Investor suit claims Centene hid $900M tax liability in HealthNet purchase

Insurance giant Centene has been hit with another shareholder lawsuit, alleging company executives concealed financial concerns in its $6.8 billion acquisition of HealthNet.

Centene is already the subject of several shareholder lawsuits alleging the company’s top officials knew about HealthNet’s mounting liabilities. But the latest complaint, filed this week in U.S. District Court for the Eastern District of Missouri by several pension funds, adds new allegations that the insurer hid nearly $1 billion in tax liabilities and was the subject of a federal fraud investigation

According to the complaint (PDF), which names CEO Michael Neidorff along with nine other executives, Centene failed to disclose HealthNet’s potential tax exposure of more than $900 million tied to a California court ruling that increased the tax rate on insurance premiums.

Centene allegedly concealed the liability prior to the shareholder vote to approve the $6.8 billion acquisition of HealthNet in 2015. And the company failed to disclose the impact for more than a year, well after the merger closed.

“In fact, Centene did not disclose the existence of the litigation in its SEC filings until after an analyst specifically questioned Defendant Neidorff about the Company’s exposure at a conference in the Spring of 2016,” the filing states.

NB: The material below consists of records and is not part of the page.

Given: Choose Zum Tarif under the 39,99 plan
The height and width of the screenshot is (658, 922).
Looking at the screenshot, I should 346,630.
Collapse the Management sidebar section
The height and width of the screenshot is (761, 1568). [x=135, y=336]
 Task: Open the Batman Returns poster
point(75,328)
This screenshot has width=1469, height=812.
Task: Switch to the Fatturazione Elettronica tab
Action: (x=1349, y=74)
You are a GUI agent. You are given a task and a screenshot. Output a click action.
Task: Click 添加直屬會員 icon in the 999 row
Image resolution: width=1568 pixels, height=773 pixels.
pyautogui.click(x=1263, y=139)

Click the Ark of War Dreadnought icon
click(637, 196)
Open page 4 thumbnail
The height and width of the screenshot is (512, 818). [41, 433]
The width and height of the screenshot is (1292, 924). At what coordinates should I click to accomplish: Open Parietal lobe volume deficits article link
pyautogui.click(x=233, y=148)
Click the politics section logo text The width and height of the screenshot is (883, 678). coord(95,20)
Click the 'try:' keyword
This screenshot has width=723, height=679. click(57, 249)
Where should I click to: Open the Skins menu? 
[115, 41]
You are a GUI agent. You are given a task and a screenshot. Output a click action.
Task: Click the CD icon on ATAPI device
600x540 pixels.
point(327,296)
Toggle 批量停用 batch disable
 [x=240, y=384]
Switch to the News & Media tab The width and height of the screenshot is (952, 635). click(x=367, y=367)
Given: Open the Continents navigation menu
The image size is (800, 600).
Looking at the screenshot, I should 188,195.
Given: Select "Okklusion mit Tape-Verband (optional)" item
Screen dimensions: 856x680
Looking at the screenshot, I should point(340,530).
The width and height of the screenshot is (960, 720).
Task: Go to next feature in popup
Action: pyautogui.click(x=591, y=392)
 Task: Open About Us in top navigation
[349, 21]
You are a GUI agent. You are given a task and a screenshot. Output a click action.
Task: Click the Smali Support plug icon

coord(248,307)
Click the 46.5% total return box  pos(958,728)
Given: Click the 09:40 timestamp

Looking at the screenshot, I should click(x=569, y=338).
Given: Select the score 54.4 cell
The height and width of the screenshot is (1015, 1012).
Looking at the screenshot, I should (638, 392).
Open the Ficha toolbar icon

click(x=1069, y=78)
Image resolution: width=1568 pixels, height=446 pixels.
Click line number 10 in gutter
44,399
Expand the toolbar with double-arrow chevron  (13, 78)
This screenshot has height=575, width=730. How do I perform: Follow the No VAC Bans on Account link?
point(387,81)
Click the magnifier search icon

RELATED: California files order against HealthNet for stiffing addiction recovery providers

The suit also claims Centene failed to investigate HealthNet’s alleged involvement in a Medicare fraud scheme that was under investigation by the Department of Justice. Health Net was later named in a lawsuit against UnitedHealth which is still working its way through the courts.

Centene has already faced legal and regulatory scrutiny for HealthNet’s failure to pay substance abuse treatment costs. As FierceHealthcare reported earlier this year, HealthNet was warned for the second time in as many years that it was violating state and federal laws by refusing to pay substance abuse treatment providers.

Centene did not return a request for comment.